Excerpt to read.

/---

# Somebody Keyed My Car!



## John N. (Dec 11, 2005)

Someone last night key my car that was parked in front of my house. The whole back driver side near the gas tank has a 5 letter curse word etched so deep that I can slip my fingernail through the markings. Since they marked a word verses just scratching, I'm guessing it wasn't random, but have no clue why they did it. Maybe they didn't like me parking in the street that's right in front of my house? Doesn't make sense since most times people don't park there anyway and it is in front of my house. Blah, maybe it was random...in any event I'll have my camera out and watch the car for a few days, since I'm leaving it parked there while I'll drive the other car. Guess my neighborhood is going downhill...there is a sense of "white flight" in the area, and more house renting going on.

Is there anyway I can fix scratch by hand i.e car 'nail' polish and maybe some buffing. 

-John N.


----------



## DonaldmBoyer (Aug 18, 2005)

Depends if it was just the clearcoat or not. Sounds pretty deep, and I would take it in somewhere to have them fix it. It shouldn't be too bad ($$-wise) if it is localized to one area.

\---

Task brief.
Transcribe the stretch of the keyed-car forum thread from "Depends if it" through "to one area.".

Data section.
/---

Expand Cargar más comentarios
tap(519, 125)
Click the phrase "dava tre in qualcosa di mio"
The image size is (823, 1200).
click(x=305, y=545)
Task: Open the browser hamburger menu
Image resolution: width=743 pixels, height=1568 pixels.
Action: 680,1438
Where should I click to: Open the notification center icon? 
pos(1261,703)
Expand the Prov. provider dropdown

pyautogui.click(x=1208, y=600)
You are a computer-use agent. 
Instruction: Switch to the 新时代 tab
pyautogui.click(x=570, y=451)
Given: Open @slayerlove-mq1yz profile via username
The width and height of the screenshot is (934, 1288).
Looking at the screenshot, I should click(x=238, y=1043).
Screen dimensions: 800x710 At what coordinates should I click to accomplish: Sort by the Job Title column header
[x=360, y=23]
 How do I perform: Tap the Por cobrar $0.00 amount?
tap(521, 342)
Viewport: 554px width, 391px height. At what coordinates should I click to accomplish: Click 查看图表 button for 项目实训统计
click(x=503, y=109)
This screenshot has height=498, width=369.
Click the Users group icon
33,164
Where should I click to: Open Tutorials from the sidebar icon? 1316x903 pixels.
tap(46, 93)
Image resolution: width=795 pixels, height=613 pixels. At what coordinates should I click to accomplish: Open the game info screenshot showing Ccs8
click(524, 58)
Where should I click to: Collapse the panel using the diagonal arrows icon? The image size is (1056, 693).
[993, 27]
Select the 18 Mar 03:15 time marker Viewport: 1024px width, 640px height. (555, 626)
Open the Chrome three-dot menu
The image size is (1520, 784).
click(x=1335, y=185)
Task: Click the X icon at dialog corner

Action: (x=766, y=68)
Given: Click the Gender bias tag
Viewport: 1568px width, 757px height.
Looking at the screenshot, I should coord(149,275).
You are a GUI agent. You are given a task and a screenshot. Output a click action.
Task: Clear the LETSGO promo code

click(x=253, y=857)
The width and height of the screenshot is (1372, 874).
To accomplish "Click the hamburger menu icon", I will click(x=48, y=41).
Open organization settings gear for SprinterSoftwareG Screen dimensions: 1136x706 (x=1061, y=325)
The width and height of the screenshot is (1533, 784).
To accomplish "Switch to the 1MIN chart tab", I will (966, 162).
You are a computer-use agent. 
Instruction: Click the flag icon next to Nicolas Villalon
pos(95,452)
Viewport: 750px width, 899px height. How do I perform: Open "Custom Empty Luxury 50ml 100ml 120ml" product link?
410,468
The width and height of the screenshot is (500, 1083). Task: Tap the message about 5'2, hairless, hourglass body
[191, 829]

\---

Exercise output.
Depends if it was just the clearcoat or not. Sounds pretty deep, and I would take it in somewhere to have them fix it. It shouldn't be too bad ($$-wise) if it is localized to one area.